Python Multiprocessing with Distributed Cluster

2020-02-02 07:19发布

问题:

I am looking for a python package that can do multiprocessing not just across different cores within a single computer, but also with a cluster distributed across multiple machines. There are a lot of different python packages for distributed computing, but most seem to require a change in code to run (for example a prefix indicating that the object is on a remote machine). Specifically, I would like something as close as possible to the multiprocessing pool.map function. So, for example, if on a single machine the script is:

from multiprocessing import Pool
pool = Pool(processes = 8)
resultlist = pool.map(function, arglist)

Then the pseudocode for a distributed cluster would be:

from distprocess import Connect, Pool, Cluster

pool1 = Pool(processes = 8)
c = Connect(ipaddress)
pool2 = c.Pool(processes = 4)
cluster = Cluster([pool1, pool2])
resultlist = cluster.map(function, arglist)

回答1:

If you want a very easy solution, there isn't one.

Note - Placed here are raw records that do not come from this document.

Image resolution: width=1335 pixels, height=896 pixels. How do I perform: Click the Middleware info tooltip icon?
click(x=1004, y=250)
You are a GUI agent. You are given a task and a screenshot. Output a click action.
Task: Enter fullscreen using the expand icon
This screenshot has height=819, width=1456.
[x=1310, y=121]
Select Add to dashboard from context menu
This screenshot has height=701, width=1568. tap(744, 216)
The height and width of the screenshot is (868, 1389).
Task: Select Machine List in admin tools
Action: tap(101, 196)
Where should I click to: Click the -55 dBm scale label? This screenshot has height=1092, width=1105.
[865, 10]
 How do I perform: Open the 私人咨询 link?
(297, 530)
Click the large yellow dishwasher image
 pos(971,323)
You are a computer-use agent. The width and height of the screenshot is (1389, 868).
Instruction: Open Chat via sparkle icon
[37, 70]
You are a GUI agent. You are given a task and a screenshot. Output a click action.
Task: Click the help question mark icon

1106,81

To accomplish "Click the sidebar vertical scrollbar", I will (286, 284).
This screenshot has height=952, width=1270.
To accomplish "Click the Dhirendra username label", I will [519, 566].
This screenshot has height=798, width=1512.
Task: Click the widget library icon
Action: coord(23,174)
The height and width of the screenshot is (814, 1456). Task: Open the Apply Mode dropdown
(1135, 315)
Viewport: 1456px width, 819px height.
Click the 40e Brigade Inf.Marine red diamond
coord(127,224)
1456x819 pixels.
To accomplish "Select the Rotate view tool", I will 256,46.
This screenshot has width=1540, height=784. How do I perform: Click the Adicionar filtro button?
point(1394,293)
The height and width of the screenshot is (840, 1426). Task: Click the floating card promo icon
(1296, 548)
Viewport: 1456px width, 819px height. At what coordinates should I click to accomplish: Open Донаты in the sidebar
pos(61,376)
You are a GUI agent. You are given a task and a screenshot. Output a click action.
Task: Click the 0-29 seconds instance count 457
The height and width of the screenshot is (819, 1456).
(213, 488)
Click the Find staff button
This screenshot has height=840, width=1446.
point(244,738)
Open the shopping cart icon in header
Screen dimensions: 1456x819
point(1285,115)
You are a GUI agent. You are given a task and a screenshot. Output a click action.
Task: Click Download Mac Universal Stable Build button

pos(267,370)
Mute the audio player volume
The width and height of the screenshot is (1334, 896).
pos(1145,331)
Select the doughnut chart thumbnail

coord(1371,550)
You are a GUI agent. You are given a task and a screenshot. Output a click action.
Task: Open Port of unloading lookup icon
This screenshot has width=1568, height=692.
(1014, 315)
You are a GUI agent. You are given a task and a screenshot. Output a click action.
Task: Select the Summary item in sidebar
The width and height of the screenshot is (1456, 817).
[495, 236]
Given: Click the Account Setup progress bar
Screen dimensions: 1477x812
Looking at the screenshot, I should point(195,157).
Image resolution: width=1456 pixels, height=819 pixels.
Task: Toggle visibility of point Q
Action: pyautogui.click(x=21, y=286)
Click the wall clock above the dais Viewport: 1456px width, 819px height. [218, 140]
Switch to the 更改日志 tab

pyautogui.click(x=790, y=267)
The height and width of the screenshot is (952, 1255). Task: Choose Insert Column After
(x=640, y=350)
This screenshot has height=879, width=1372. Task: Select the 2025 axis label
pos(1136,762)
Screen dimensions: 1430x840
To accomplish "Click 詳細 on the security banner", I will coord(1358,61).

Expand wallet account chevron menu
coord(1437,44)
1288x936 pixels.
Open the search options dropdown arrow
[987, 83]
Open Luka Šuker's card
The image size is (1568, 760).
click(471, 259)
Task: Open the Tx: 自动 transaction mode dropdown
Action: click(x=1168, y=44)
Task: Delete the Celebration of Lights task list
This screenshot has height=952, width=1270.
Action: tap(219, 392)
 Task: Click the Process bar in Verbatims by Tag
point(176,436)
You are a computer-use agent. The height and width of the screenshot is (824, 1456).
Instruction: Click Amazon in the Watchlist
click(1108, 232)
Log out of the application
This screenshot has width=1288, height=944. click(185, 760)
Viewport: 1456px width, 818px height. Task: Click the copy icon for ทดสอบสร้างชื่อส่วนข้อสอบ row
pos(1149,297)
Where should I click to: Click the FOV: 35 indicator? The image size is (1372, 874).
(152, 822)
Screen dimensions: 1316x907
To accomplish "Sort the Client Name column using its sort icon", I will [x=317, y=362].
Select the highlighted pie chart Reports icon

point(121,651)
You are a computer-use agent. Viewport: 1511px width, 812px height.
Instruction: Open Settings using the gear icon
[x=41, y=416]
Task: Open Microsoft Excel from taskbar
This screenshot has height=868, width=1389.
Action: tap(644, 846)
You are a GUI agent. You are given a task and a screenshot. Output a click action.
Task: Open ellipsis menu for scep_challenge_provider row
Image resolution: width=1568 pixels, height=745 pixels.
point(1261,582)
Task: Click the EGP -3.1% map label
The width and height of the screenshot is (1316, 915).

However, there is a solution that has the multiprocessing interface -- pathos -- which has the ability to establish connections to remote servers through a parallel map, and to do multiprocessing.

If you want to have a ssh-tunneled connection, you can do that… or if you are ok with a less secure method, you can do that too.

>>> # establish a ssh tunnel
>>> from pathos.core import connect
>>> tunnel = connect('remote.computer.com', port=1234)
>>> tunnel       
Tunnel('-q -N -L55774:remote.computer.com:1234 remote.computer.com')
>>> tunnel._lport
55774
>>> tunnel._rport
1234
>>> 
>>> # define some function to run in parallel
>>> def sleepy_squared(x):
...   from time import sleep
...   sleep(1.0)
...   return x**2
... 
>>> # build a pool of servers and execute the parallel map
>>> from pathos.pp import ParallelPythonPool as Pool
>>> p = Pool(8, servers=('localhost:55774',))
>>> p.servers
('localhost:55774',)
>>> y = p.map(sleepy_squared, x)
>>> y
[0, 1, 4, 9, 16, 25, 36, 49, 64, 81]

Or, instead you could configure for a direct connection (no ssh)

>>> p = Pool(8, servers=('remote.computer.com:5678',))
# use an asynchronous parallel map
>>> res = p.amap(sleepy_squared, x)
>>> res.get()
[0, 1, 4, 9, 16, 25, 36, 49, 64, 81]

It's all a bit finicky, for the remote server to work, you have to start a server running on remote.computer.com at the specified port beforehand -- and you have to make sure that both the settings on your localhost and the remote host are going to allow either the direct connection or the ssh-tunneled connection. Plus, you need to have the same version of pathos and of the pathos fork of pp running on each host. Also, for ssh, you need to have ssh-agent running to allow password-less login with ssh.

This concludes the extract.